### [Text provided]
···

3. The prediction block vector candidate list bvp_list may be formed by a combination of the SBVP and the HBVP.
If bvp_list is constructed together by the SBVP and the HBVP, a duplicate checking operation can be performed so that the list does not contain duplicate instances. In addition, if the code stream includes the reference range category indication information (which may be block-level reference range category indication information ibc_ref_type, or may be image-level or tile-level reference range category indication information), the following method may be used for constructing bvp_list:
bvp_list is constructed by using a bv of a decoded IBC block within a reference range indicated by reference range category indication information of a reference block; or the reference block of the current IBC block is first calculated by using the bv of the decoded block, and then the bv of the decoded block is used for constructing bvp_list only when the reference block is within the reference range indicated by the reference range category indication information.
In view of the above, it is contemplated that the code stream may include one or more of reference range category indication information, bvp_mode, and bvp_index. The following uses an example in which the reference range category indication information is ibc_ref_type to describe the example embodiments.
In some embodiments, the code stream may include ibc_ref_type, bvp_mode, and bvp_index.
A processing of the decoder is: decoding ibc_ref_type. If a value of ibc_ref_type is 0, it indicates that the reference block of the current IBC block is located within a local reference range; otherwise, the reference block of the current IBC block is located within a global reference range.
bvp_mode may be decoded, and a used block vector prediction mode may be determined according to a value of bvp_mode:
If the value of bvp_mode is 0, it indicates that the skip mode is used, and bv of the current block=bvp, and decoding of the residual coefficient is skipped. If the value of bvp_mode is 1, it indicates that the NearMV mode is used, and bv of the current block=bvp. If the value of bvp_mode is 2, it indicates that the NewMV mode is used, and decoding is performed based on a category (i.e., joint_type) method to obtain bvd, where bv of the current block may be defined via bv=bvd+bvp.
bvp_index may be decoded to determine a location of the bvp in bvp_list.
In this example embodiment, a maximum length of the constructed bvp_list is 8. During construction, only a candidate construction prediction block vector candidate list corresponding to ibc_ref_type is used. In addition, a candidate bv adjacent in a space domain or a candidate bv adjacent in a historical coding sequence is allowed. For example, the candidate bv in the SBVP may be added to bvp_list first. If the bvp_list list is not fully filled, the candidate bv in the HBVP is added.
In some embodiments, the code stream may include bvp_mode and bvp_index.
In this example embodiment, there are two block vector prediction modes, including the NearMV mode and the NewMV mode. The location of the bvp in bvp_list can be determined according to bvp_index, and then the bvp can be determined.
In this example embodiment, a maximum length of the constructed bvp_list is 8. In specific construction, only a candidate bv in the SBVP may be used.
In some embodiments, the code stream may include bvp_index.
In this example embodiment, the block vector prediction mode has only one prediction mode NewMV mode. The location of the bvp in bvp_list can be determined according to bvp_index, and the bvp can then be determined.
In this example embodiment, a maximum length of the constructed bvp_list is 8. In specific construction, only a candidate bv in the SBVP may be used.

···

### [Dataset section]
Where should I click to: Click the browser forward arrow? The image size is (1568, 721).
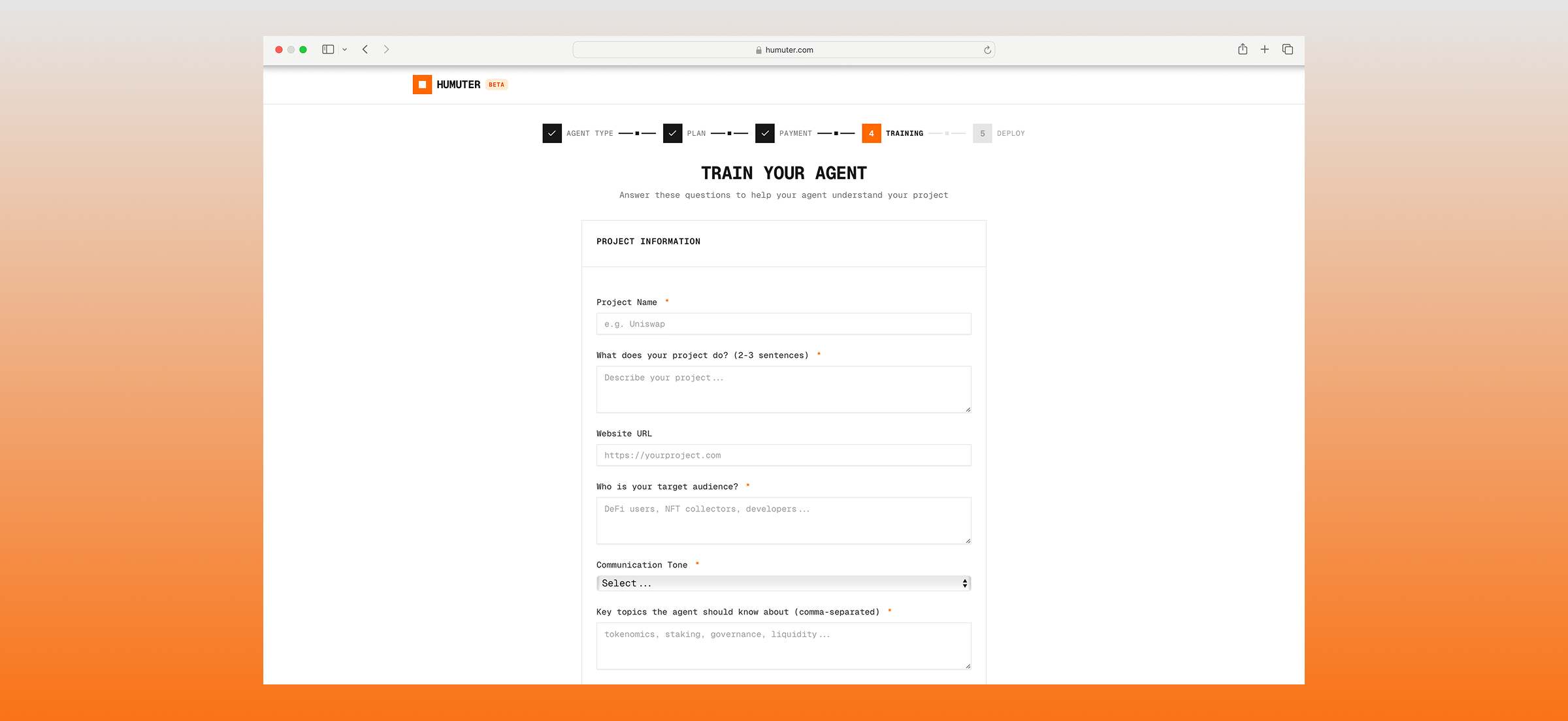click(386, 50)
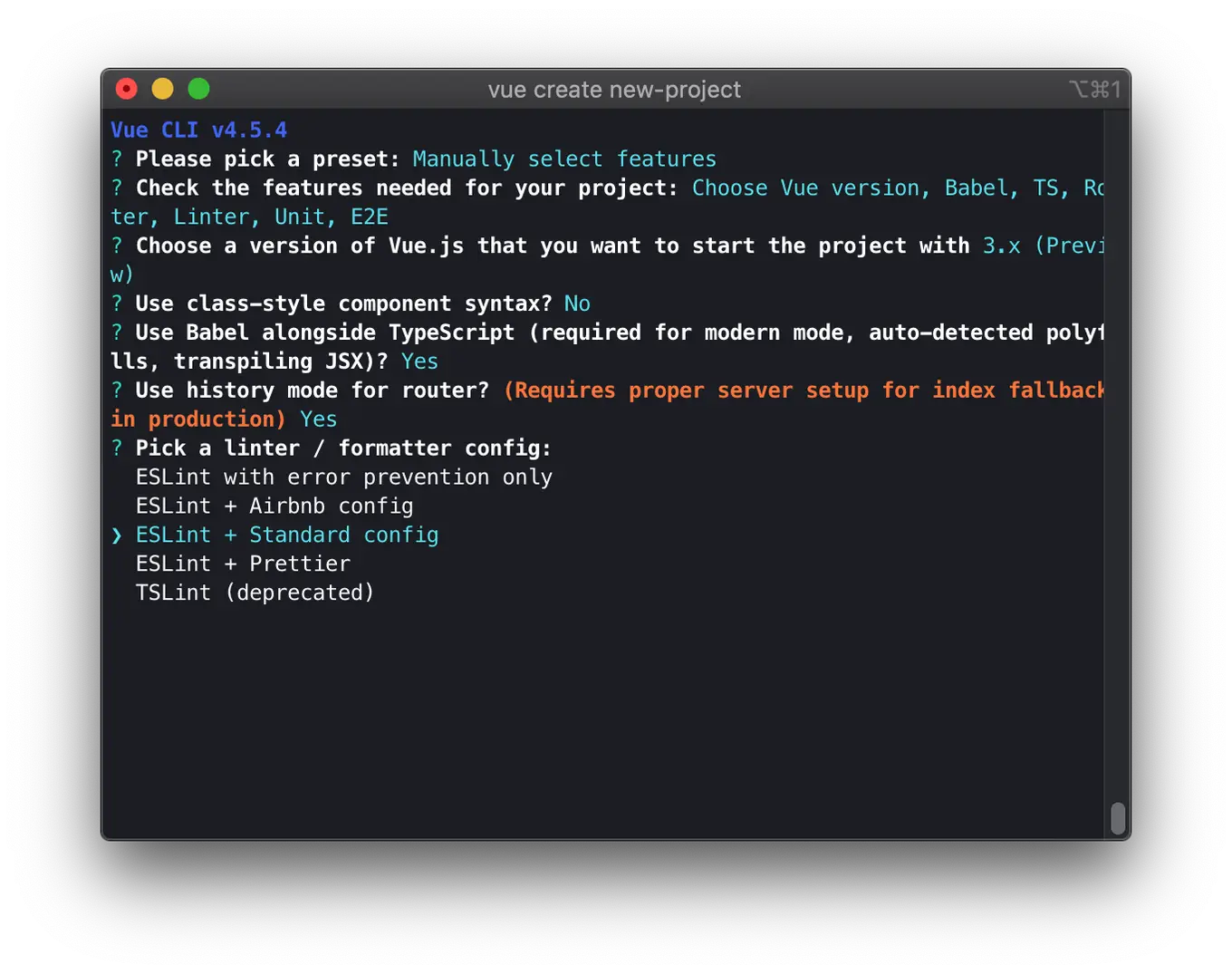Click the "?" beside "Use class-style component syntax"

[x=116, y=304]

···

### [Problems to work on]
[1] From the block vector prediction text above, list each block vector prediction mode that bvp_mode can select, along with the bvp_mode value that selects it.
[2] In the block vector prediction text, what does an ibc_ref_type value of 0 indicate?
[3] Please write the next part of the block vector prediction text, picking up right after its last sentence.

### [Answers in order]
[1]
- Skip mode: 0
- NearMV mode: 1
- NewMV mode: 2

[2] It indicates that the reference block of the current IBC block is located within a local reference range.

[3]
In some embodiments, the code stream may include a flag indicating a reference range, bvp_mode, and bvp_idx.
In some embodiments, flags indicating a reference range may be allowed_global_intrabc and allowed_local_intrabc, respectively indicating whether a global reference range or a local reference range is allowed for a block in a current image or a current tile.
For example, if a value of allowed_global_intrabc is 1, it indicates that a global reference range is allowed to be used. If the value of allowed_global_intrabc is 0, it indicates that a global reference range is not allowed to be used. If a value of allowed_local_intrabc is 1, it indicates that a local reference range is allowed to be used. If the value of allowed_local_intrabc is 0, it indicates that a local reference range is not allowed to be used.
In addition to decoding the flag indicating a reference range, the decoder may further include:
decoding bvp_mode to determine the mode used, for example, which may include two modes. For example, 0 may indicate the NewMV mode and 1 may indicate the NearMV mode.
bvp_index may be decoded to determine a location of the bvp in bvp_list.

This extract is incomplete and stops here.